What to work on
Without reproducing any image, print the listing below exactly.
── Exercise material
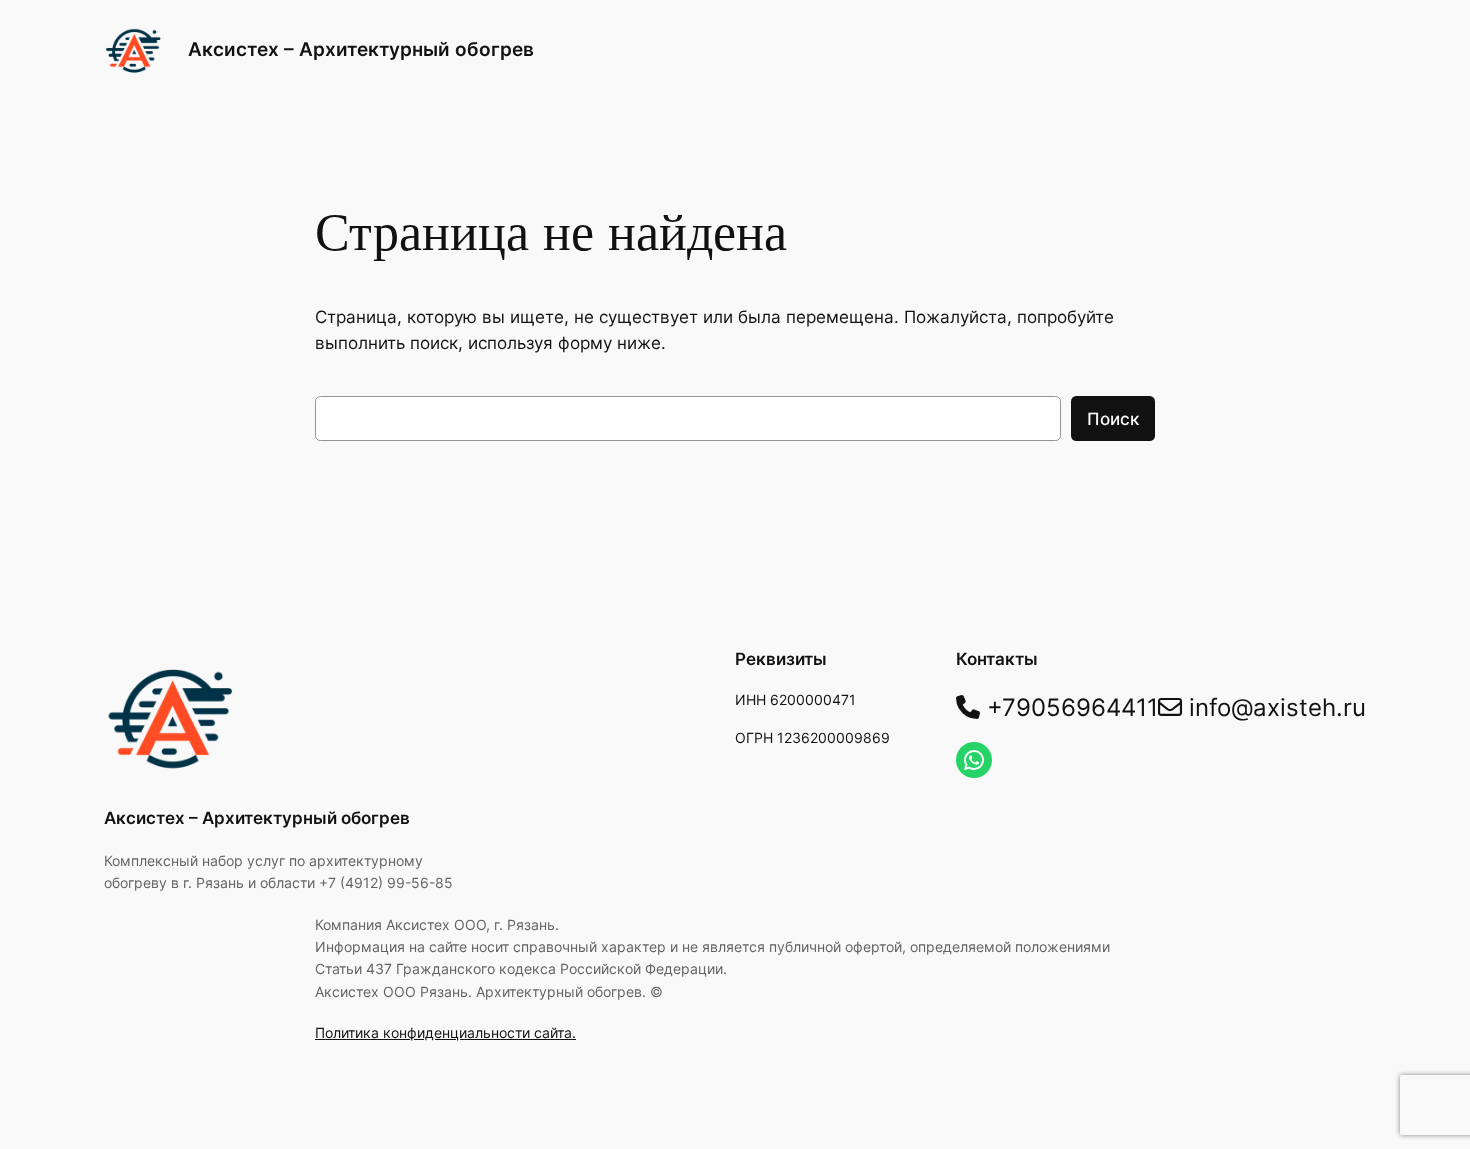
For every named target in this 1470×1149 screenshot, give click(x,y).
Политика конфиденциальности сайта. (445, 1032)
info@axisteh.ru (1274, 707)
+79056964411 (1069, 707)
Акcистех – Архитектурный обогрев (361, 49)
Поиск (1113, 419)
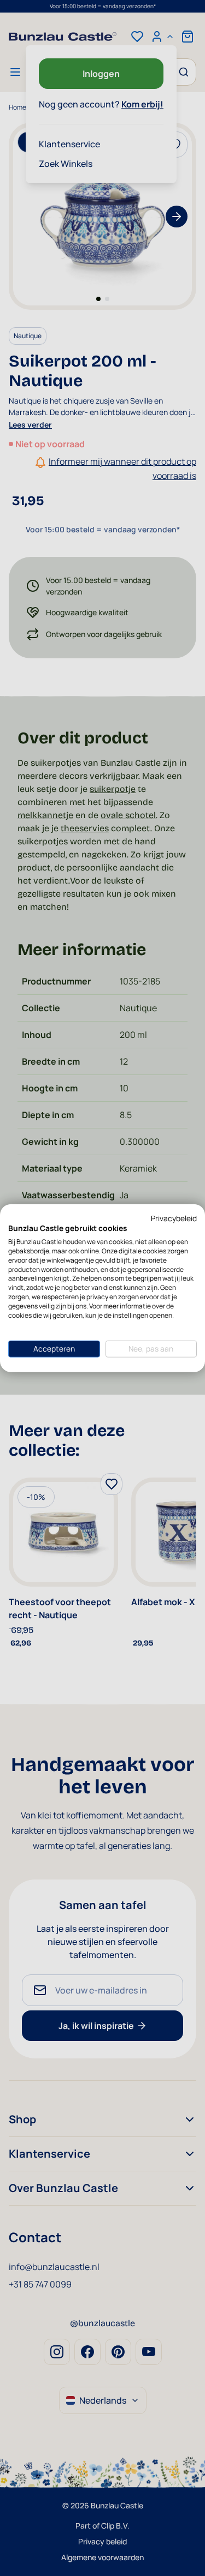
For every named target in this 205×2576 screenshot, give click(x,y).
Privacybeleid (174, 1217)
────
Answer to this problem
For every named target in this 1470×1149 screenshot, give click(x,y).
Политика конфиденциальности сайта. (445, 1032)
info@axisteh.ru (1274, 707)
+79056964411 (1069, 707)
Акcистех – Архитектурный обогрев (361, 49)
Поиск (1113, 419)
For every named target in this 205×2576 screenshot, give click(x,y).
Privacybeleid (174, 1217)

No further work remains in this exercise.